We discuss these devices in the following sections.

Pen plotters

The accuracy and quality of the hard-copy plot produced by a pen plotter is considerably greater than the apparent accuracy and quality of the corresponding image on the CRT screen. In the case of the CRT image, the quality of the picture is degraded because of lack of resolution and because of losses in the digital-to-analog conversion through the display generators. On the other hand, a high-precision pen plotter is capable of achieving a hard-copy drawing whose accuracy is nearly consistent with the digital definitions in the CAD data base.

The pen plotter uses a mechanical ink pen (either wet ink or ballpoint) to write on paper through relative movement of the pen and paper. There are two basic types of pen plotters currently in use:

      Drum plotters
      Flat-bed plotters

The drum plotter, pictured in Figure 5.16, is generally the least expensive. It uses a round drum, usually mounted horizontally, and a slide which can be moved along a track mounted axially with respect to the drum. The paper is attached to the drum and the pen is mounted on the slide. The relative motion between pen and paper is achieved by coordinating the rotation of the drum with the motion of the slide. The drum plotter is fast and it can make drawings of virtually unlimited length. The width, however, is limited by the length of the drum. These lengths typically range between 8½ in. (216 mm) and 42 in. (1067 mm).

The flat-bed plotter, illustrated in Figure 5.17, is more expensive. It uses a flat drawing surface to which the paper is attached. On some models, the surface is horizontal, while other models use a drawing surface which is mounted in a nearly vertical orientation to conserve floor space. This type is shown in Figure 5.18. Parallel tracks are located on two sides of the flat surface. A bridge is driven along these tracks to provide the x-coordinate motion. Attached to the bridge is another track, on which rides a writing head. Movement of the writing head relative to the

Figure 5.16 Drum plotter. (Reprinted with permission from Machover [6].

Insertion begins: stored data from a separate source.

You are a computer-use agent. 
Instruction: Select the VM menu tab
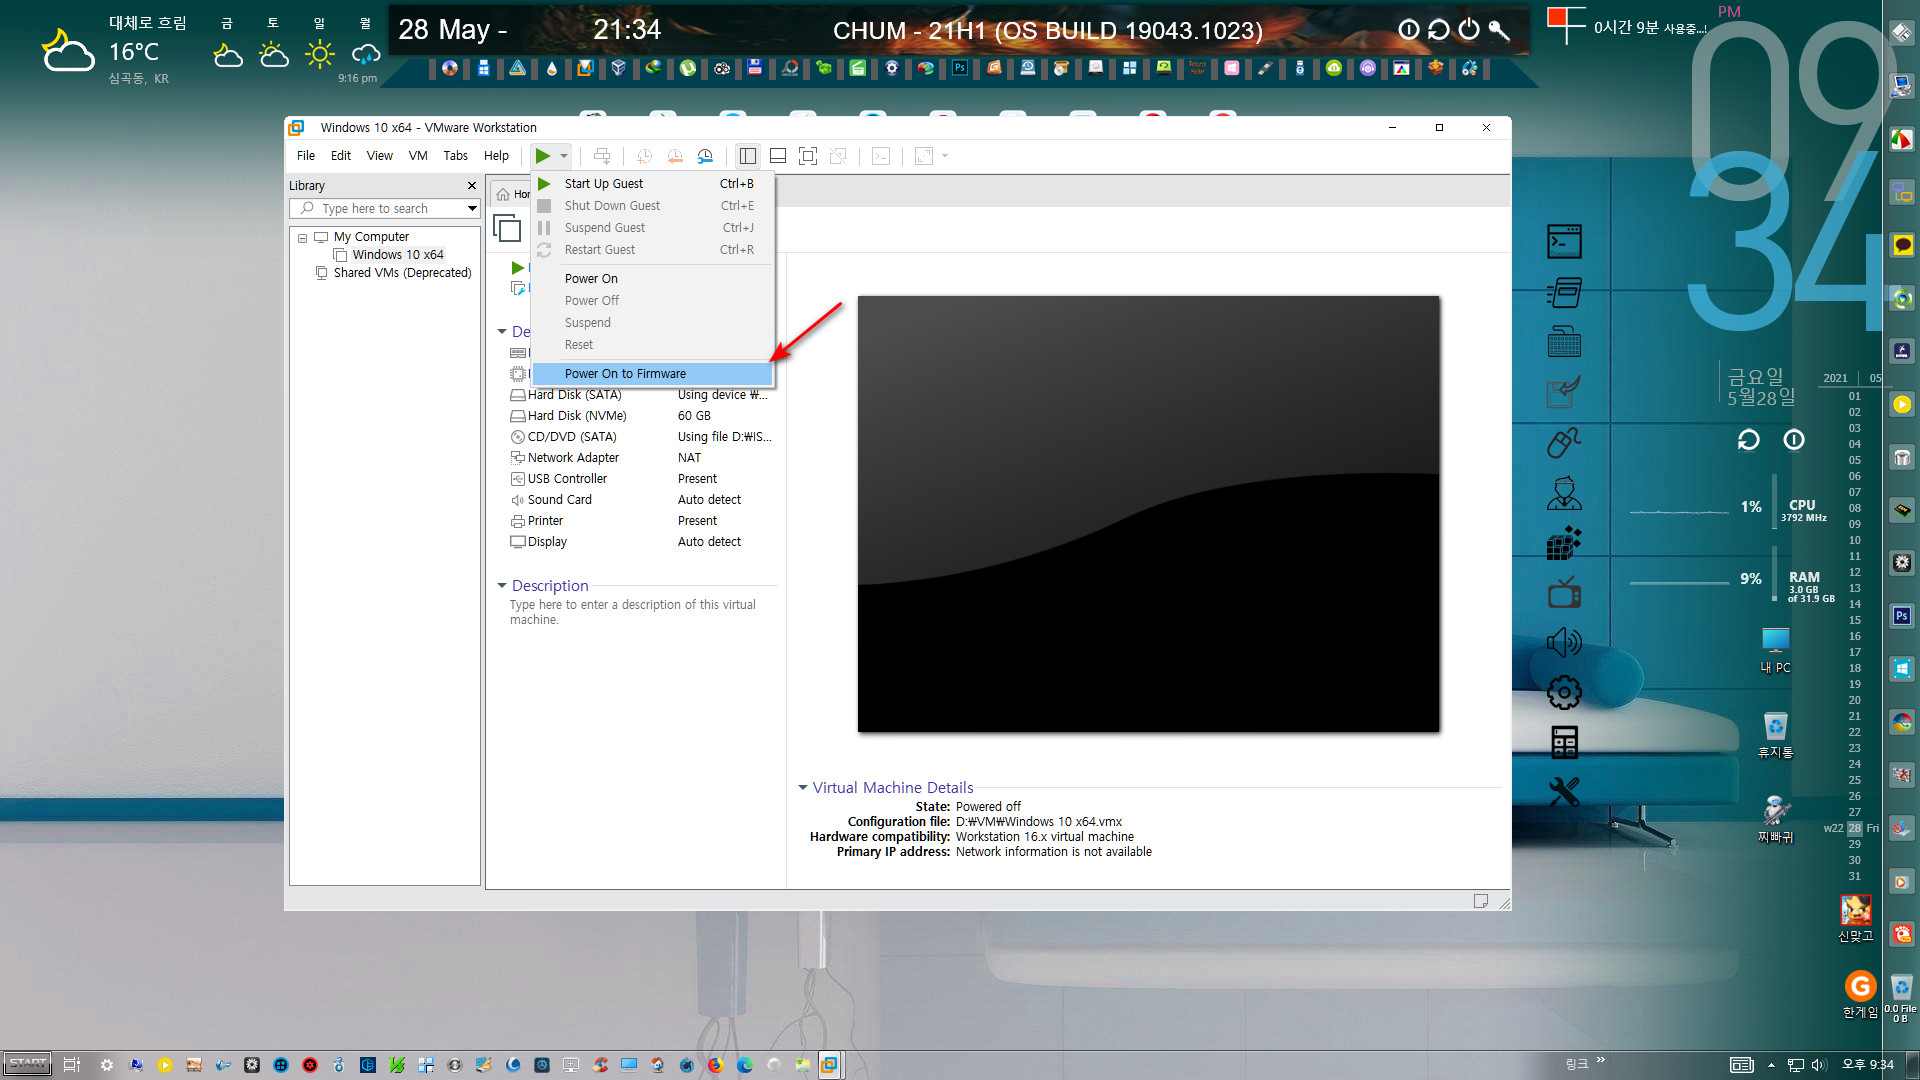pos(419,156)
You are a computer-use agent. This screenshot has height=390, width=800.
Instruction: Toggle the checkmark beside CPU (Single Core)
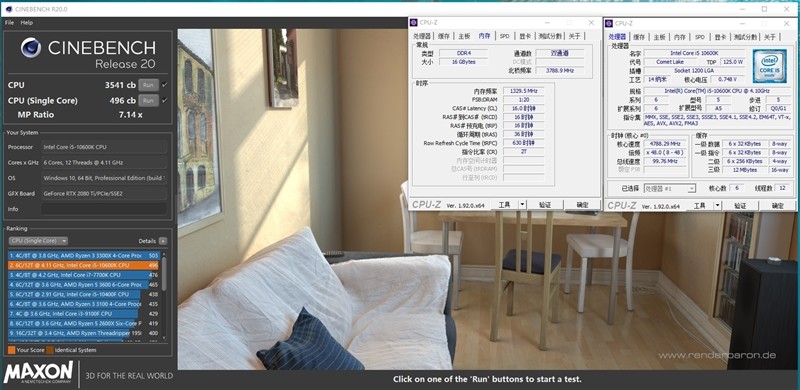click(164, 101)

Figure 5.17 Flat-bed x-y plotter in near-vertical postion. (Courtesy of Gerber Scientific Instrument Company.)

Figure 5.18 Belt-bed plotter in near-vertical position. (Courtesy of Applicon Inc.)

bridge produces the y-coordinate motion. The writing head carries the pen or pencil, which can be raised or lowered to provide contact with the paper as desired. The size of these automated drafting tables can range up to roughly 5 ft (1.5 m) by 20 ft (6.1 m) with plotting accuracies approaching ±0.001 in. (±0.025 mm).

The pen plotter accepts digitized data either on-line from the computer or off-line in the form of magnetic tape or punched tape. On modern pen plotters, a microprocessor is often used as the control unit. This allows certain shapes, such as circles and ellipses, to be programmed in the form of simple instructions to the plotter. In this way the digital data for a complicated shape can be made more compact and efficient.

Many plotters work with several pens of different colors to achieve multicolor plots. Also, in some models, the pen may be replaced by a highly focused, high-intensity light and the conventional drafting paper by a photosensitive paper. This arrangement would be used for certain artwork applications. Another option available on a flat-bed plotter is to combine the plotter function with the operation of a digitizer (previously discussed as an operator input device in Section 5.4). Such a device is called a digitizer-plotter.

Hard-copy unit

A hard-copy unit is a machine that can make copies from the same image data displayed on the CRT screen. The image on the screen can be duplicated in a matter of seconds. The copies can be used as records of intermediate steps in the design process or when rough hard copies of the screen are needed quickly. The hard copies produced from these units are not suitable as final drawings because the accuracy and quality of the reproduction is not nearly as good as the output of a pen plotter.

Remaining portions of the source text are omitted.